Problem to work on ▸ Lines that include the string "computer" are the ones to copy from the entries below.

Source material ▸
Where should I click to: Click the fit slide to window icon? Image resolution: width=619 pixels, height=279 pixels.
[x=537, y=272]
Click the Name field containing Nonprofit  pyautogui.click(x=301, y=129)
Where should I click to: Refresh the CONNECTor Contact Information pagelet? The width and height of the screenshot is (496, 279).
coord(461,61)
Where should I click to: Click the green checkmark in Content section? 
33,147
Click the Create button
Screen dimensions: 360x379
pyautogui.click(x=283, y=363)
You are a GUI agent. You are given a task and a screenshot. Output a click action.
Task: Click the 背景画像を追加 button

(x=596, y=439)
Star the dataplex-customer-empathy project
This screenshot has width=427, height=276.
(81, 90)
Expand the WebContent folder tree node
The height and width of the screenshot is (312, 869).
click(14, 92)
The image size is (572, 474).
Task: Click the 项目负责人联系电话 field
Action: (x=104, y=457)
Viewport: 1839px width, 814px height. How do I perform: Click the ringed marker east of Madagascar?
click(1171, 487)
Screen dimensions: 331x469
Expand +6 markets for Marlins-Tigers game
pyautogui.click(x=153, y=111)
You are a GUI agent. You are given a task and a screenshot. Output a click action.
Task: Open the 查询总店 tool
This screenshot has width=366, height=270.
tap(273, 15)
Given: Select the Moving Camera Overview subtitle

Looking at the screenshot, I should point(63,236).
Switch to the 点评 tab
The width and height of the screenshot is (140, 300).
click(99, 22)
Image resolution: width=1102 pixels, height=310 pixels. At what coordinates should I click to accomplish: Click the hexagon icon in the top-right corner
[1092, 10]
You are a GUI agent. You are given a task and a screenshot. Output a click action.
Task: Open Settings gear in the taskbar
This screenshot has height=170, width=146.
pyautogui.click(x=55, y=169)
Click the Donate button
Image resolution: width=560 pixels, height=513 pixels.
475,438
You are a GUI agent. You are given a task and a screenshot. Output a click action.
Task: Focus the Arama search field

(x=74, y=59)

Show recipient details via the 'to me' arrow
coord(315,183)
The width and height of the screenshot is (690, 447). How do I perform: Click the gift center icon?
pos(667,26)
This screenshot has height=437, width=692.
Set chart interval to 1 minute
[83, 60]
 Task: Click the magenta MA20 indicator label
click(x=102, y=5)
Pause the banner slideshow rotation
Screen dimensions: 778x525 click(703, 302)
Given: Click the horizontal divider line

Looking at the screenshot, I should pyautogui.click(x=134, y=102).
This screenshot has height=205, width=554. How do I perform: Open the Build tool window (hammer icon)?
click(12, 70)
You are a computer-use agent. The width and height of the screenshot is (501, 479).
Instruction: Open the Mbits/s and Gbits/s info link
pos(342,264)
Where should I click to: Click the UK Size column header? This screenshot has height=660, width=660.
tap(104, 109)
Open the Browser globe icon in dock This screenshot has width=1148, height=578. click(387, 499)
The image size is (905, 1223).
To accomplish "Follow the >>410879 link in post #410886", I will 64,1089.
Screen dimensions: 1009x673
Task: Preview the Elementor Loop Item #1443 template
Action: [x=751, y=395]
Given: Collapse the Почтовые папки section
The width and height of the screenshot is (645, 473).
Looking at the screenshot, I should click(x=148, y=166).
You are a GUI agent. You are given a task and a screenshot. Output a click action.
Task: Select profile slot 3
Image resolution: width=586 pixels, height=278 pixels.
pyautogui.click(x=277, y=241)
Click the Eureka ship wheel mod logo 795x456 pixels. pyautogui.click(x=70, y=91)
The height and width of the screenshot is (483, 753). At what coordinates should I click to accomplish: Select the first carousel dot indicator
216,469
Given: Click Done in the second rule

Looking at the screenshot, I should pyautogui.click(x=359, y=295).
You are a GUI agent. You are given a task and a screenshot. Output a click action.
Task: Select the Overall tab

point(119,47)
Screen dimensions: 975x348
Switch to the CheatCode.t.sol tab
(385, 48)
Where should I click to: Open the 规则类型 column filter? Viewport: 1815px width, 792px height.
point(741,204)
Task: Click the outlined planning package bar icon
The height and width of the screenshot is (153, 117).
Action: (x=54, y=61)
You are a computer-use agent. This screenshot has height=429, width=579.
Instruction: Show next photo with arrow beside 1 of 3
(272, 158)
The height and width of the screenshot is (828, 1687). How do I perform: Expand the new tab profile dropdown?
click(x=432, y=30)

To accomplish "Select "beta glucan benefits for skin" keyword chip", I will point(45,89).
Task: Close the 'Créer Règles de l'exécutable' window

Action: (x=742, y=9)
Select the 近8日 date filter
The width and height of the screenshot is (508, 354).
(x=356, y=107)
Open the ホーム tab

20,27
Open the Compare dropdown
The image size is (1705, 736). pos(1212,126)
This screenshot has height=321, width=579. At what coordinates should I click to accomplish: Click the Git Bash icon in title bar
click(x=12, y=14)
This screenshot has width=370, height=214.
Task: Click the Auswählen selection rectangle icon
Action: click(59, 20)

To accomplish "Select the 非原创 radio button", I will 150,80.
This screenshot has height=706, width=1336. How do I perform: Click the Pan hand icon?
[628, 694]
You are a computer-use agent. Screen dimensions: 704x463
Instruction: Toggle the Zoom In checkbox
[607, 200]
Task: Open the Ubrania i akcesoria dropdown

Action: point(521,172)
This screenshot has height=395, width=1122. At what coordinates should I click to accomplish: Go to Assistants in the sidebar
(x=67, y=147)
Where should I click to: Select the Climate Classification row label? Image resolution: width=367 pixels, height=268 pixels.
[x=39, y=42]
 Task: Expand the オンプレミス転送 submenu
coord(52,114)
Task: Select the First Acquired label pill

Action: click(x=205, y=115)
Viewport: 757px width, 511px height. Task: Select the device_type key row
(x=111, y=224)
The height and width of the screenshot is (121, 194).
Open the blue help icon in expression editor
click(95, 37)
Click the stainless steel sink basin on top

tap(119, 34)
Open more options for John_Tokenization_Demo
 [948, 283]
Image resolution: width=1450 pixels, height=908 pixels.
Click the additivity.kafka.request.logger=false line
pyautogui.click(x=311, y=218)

Response box ▸
You are a computer-use agent. The width and height of the screenshot is (501, 479).
You are a computer-use agent. This screenshot has height=429, width=579.
You are a computer-use agent. Screen dimensions: 704x463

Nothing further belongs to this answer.